- Born: Kenneth McLeod Duncan 20 December 1954 (age 71) Mildura, Victoria, Australia
- Occupation: Landscape photographer
- Known for: The Last Frontier — Australia Wide

= Ken Duncan (photographer) =

Australian photographer

Kenneth McLeod Duncan, (born 20 December 1954) is an Australian photographer. He is regarded as being one of Australia's most acclaimed landscape photographers. He gained prominence for his work with panoramic landscapes and limited-edition photographic prints.

== Early years ==
Duncan was born in Mildura, Australia on the Murray River and grew up living mostly in country towns. He became interested in photography in his early teens. After leaving school, he eventually became a senior technical representative for Australia's leading photographic supply house. His particular interest in panoramic shots began when the company imported the Widelux camera, which had the ability to produce panoramic shots of his favourite landscapes. In 1981, at the age of 26, he moved to Sydney.

== Career ==
In 1982, Duncan left Sydney to travel around Australia and photograph its famed landscapes. In five years he produced more than 80,000 images. Although the panoramic format is considered his most popular, he has also used many other different formats and media. He has produced several books and has won awards for his work. His first major publication was a pictorial book called The Last Frontier — Australia Wide published in 1987 by Weldon publishers. More than 65,000 copies have been sold. His photograph of a bush homestead was used for the cover art of Midnight Oil's 1987 album, Diesel and Dust. At the 1988 ARIA Music Awards together with Creative Type Wart, Gary Morris, and Midnight Oil, he won for Best Cover Art.

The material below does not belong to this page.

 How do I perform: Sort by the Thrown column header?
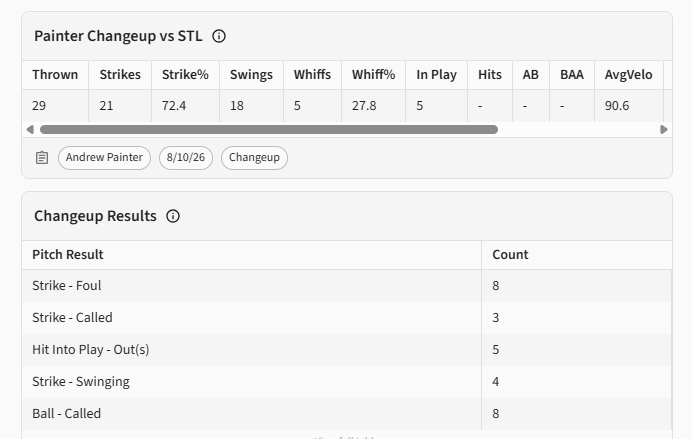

In 2001, he published a book, America Wide: In God We Trust, which features landscapes of 50 U.S. states. It was completed a few days before the September 11 attacks in 2001. He published a sequel, Spirit of America, in 2006. In 2003, Ken Duncan released 3D Australia—popularising 3D printing.

In the 2009 Australia Day Honours, Duncan was awarded a Medal of the Order of Australia (OAM) by the Australian Government for his services to the arts as a landscape photographer and publisher, and for his service to the Central Coast community.

== Religious beliefs ==
Duncan is a Christian and a creationist.